By Brent Stephens on September 3, 2012
Amory Lovins, of the Rocky Mountain Institute, is one of the world’s most famous thinkers on energy and environmental policies and technologies. He and his colleagues at RMI recently published a new book called Reinventing Fire, where they outline an energy future that maximizes efficiency, minimizes (or ideally, halts) the use of fossil fuel energy sources, and does so largely by circumventing lawmakers and encouraging private industry. Given the day away from the office for Labor Day, I decided to spend a productive and thought-provoking half-hour watching a summary of his book (and vision) in a TED talk he gave earlier this year. I found the strategy surprisingly interesting and encouraging, and highly recommend a viewing.
Basically, Lovins outlines a strategy that largely makes sense physically, at least from a macroscopic point of view. The basic tenets are practical, sharp, and not really new: make things that require energy smaller and more efficient, then switch to renewable energy sources in a smart and better-connected fashion. Starting with oil, our vehicles use too much of it, so we should make cars lighter (by utilizing new composite materials), thus making them more fuel efficient. At the same time, the switch to electric vehicles would be easier and cheaper because smaller cars need smaller batteries. That, in addition to several other broad concepts of “smart growth” and “alternative commuting” will help lower oil demand, according to Lovins. Makes sense. He was unfortunately light on solutions for the trucking/shipping industry, but I give him the benefit of the doubt given the crunched nature of TED talks.
Now, turn to electricity. About seventy-five percent of our electricity in the US powers buildings. So make them more efficient. Fair enough; we can do this. The Empire State Building did it. The basic concepts apply here: make building loads smaller, then the equipment that services those loads can be smaller, reducing the overall cost of retrofit. In industrial settings, more not-so-sexy technologies can make large strides in energy efficiency, according to Lovins. For example, we use a lot of twisting, small diameter piping in industry; Lovins points out that switches to “fat short straight pipes” can do the trick. And so on, and so on.
Most of the technologies Lovins discusses are not new and make tremendous sense. Where he begins to really make strides however is in making the economic case for each of these solutions. Over the last few years I’ve largely thought that we currently know how to make most efficiency gains in any sector of our energy-using world, but it’s the lack of implementation that is holding us back. What’s needed is a mix of creative policy solutions, overall willingness, and what Lovins points out (much more so than I assumed he would have): business solutions. Lovins and RMI consult with some major players (e.g., the BMWs, Wal-Marts, and Dows of the world), and he paints a very promising future of many major industry giants making a move toward efficiency largely because it makes economic sense. Very encouraging in my opinion.
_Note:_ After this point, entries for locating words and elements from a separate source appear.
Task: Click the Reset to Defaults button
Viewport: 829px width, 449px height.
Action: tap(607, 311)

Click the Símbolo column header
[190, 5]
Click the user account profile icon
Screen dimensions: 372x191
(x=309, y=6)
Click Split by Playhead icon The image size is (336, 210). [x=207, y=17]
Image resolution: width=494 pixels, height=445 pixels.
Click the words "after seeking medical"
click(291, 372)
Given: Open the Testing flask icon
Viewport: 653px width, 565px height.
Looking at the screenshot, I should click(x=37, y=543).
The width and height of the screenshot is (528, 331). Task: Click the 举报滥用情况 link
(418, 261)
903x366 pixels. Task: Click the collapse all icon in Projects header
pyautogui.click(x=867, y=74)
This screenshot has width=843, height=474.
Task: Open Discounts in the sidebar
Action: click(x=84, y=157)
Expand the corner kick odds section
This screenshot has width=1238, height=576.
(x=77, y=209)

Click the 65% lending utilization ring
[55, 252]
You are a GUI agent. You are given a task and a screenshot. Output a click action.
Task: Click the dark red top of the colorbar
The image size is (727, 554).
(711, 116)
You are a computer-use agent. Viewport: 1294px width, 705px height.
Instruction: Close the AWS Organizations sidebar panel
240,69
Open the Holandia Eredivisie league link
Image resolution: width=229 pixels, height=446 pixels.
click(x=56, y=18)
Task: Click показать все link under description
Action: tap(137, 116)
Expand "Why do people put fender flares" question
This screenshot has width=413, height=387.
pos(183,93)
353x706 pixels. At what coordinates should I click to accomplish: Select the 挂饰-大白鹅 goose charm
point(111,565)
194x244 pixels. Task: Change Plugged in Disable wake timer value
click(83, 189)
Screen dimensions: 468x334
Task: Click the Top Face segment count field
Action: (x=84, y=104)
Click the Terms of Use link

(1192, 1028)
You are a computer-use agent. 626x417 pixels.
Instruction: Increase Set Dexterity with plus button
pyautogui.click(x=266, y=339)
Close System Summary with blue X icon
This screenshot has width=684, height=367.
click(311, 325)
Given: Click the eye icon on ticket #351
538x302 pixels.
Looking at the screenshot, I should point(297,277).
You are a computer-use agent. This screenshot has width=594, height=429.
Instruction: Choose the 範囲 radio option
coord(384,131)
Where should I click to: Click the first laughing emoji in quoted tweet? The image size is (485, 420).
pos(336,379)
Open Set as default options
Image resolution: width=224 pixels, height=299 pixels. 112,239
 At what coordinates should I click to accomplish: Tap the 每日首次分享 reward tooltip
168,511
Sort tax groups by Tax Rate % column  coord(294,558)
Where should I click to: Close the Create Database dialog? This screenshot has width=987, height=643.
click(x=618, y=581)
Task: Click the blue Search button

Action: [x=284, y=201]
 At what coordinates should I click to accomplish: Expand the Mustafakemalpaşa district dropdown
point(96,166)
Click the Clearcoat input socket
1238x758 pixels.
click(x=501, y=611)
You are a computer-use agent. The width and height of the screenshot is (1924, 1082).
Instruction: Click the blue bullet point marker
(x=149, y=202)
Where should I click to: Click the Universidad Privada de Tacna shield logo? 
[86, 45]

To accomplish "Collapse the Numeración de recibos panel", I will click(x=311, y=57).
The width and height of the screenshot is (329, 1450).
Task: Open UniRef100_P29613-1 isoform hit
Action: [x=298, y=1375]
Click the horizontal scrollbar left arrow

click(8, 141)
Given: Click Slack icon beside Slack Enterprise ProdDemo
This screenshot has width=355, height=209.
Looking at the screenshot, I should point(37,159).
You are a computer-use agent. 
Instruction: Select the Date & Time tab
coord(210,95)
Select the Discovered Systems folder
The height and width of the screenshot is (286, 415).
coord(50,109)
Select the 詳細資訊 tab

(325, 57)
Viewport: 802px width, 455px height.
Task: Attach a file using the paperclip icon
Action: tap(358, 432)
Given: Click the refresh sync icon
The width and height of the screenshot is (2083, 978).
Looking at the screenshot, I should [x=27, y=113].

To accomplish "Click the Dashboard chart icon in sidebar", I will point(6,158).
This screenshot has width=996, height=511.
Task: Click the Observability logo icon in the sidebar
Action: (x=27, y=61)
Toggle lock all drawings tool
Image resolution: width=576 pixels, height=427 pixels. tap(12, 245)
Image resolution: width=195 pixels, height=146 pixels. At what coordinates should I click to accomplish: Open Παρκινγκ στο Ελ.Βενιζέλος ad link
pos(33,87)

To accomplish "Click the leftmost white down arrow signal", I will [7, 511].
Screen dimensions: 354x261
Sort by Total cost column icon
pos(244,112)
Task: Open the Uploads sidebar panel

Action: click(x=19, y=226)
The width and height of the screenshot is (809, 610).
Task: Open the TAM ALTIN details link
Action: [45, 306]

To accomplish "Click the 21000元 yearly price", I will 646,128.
Lovins also spends some time reassuring us that renewables can integrate into the smart grid seamlessly. He highlights Germany, Portugal, and Denmark as countries making tremendous strides of late, getting 30-50% of their electricity from combinations of wind and solar (largely wind). Wind and solar are both highly variable in nature, but Lovins attempts to make the point that wind and solar (with average capacity factors of ~25% and ~15%, respectively, albeit with large geographic variations), when combined with efficiency and ‘smart grids’ can make up for the full-time 80-90% typical capacity factors of base load coal and nuclear plants without heavy reliance on energy storage. Personally, I think it’s a bit of a stretch to take his word on this without more research on statistical distributions of wind and solar output, but he also softly/indirectly acknowledges this shortcoming in his talk (I should note that others are currently working on this kind of research, particularly in California).
In the end, Lovins outlines an energy future that can save $5 trillion, multiply the US economy 2.6 fold, and drop oil, coal, and nuclear reliance to zero. It’s a high-level plan and assessment, but I applaud him for laying it out. It helps motivate me, and I think implicit in his talk is the need for many of us to be working hard on solutions at every level of the energy sector. If we find holes, let’s patch them and revise the plan.